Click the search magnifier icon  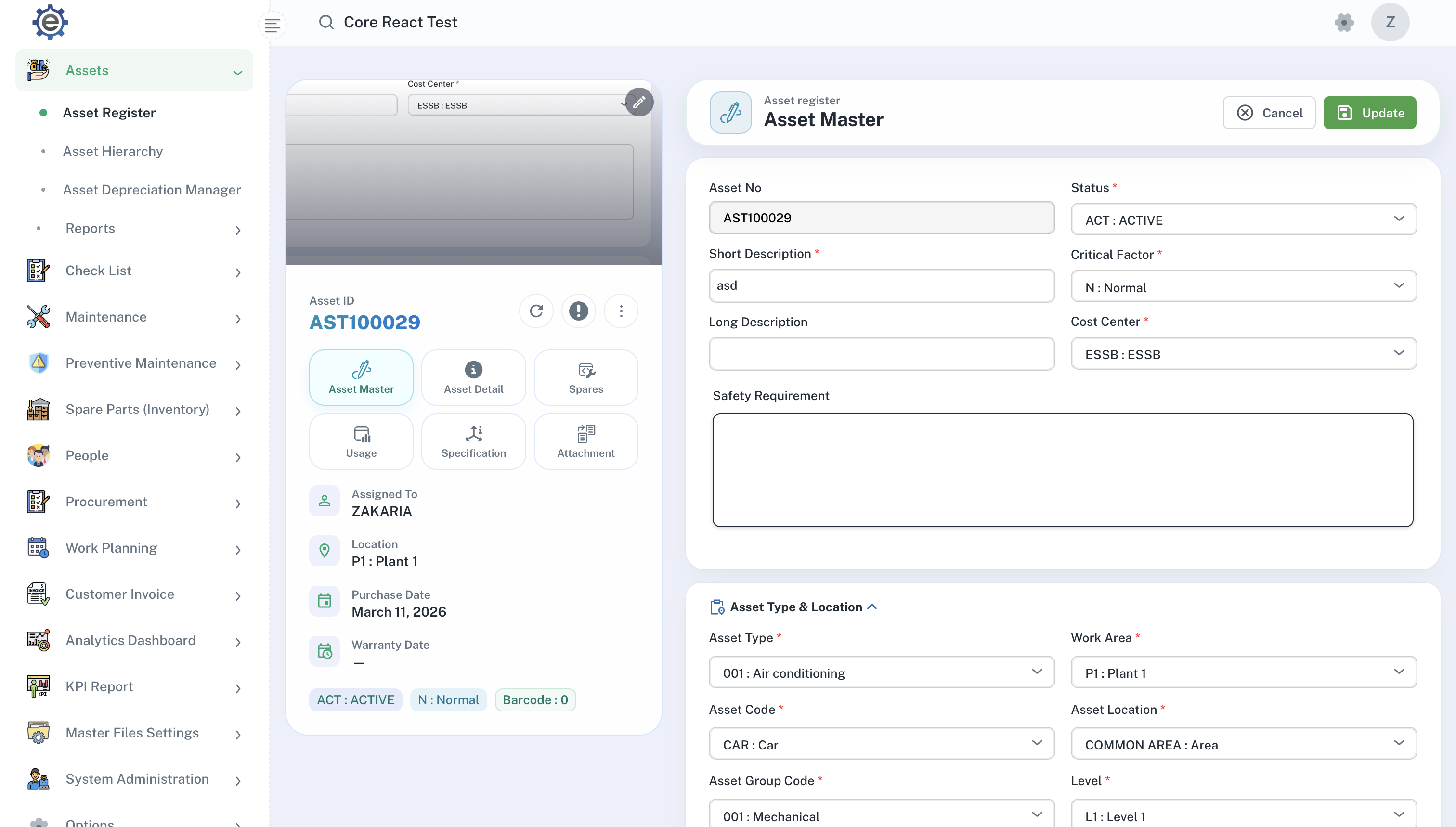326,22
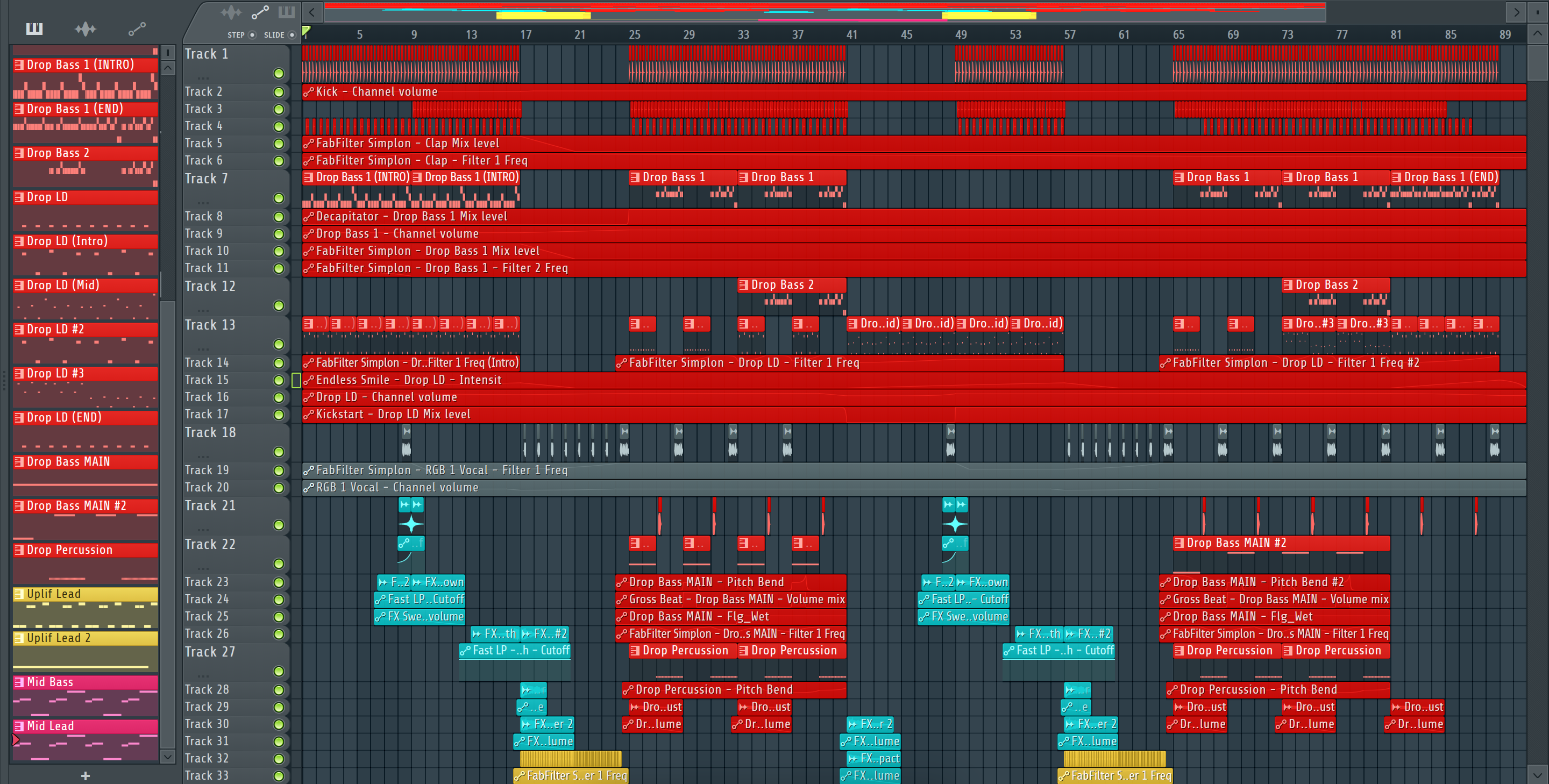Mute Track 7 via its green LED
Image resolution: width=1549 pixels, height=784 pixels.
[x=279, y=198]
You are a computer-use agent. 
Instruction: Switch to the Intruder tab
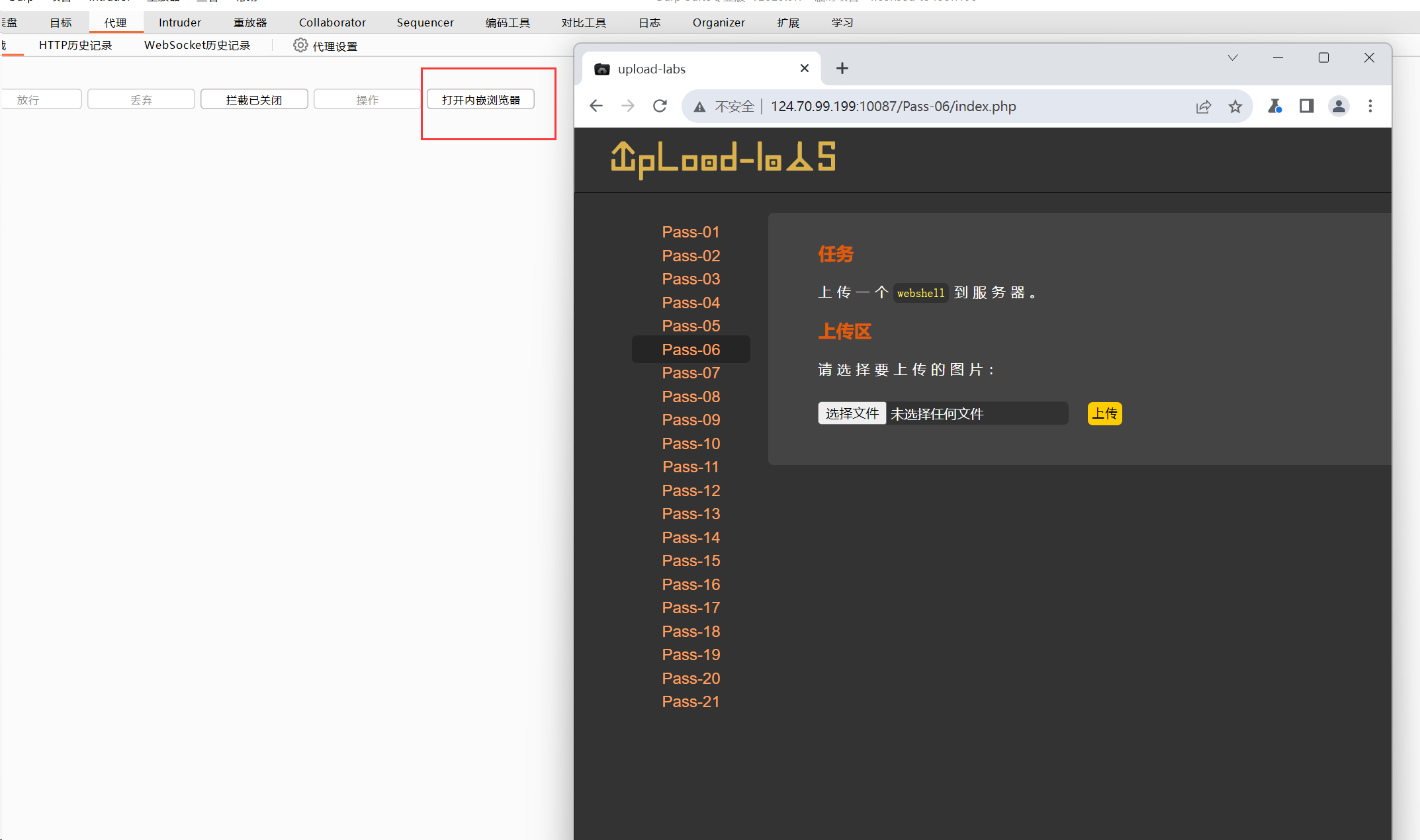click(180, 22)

[What you need to do]: From the line containing "You are a computer-use agent." through the last line of the records, both included, output those lines exactly and nothing else; skip the pictures.

[Written solution]:
You are a computer-use agent. 
Instruction: Switch to the Intruder tab
click(180, 22)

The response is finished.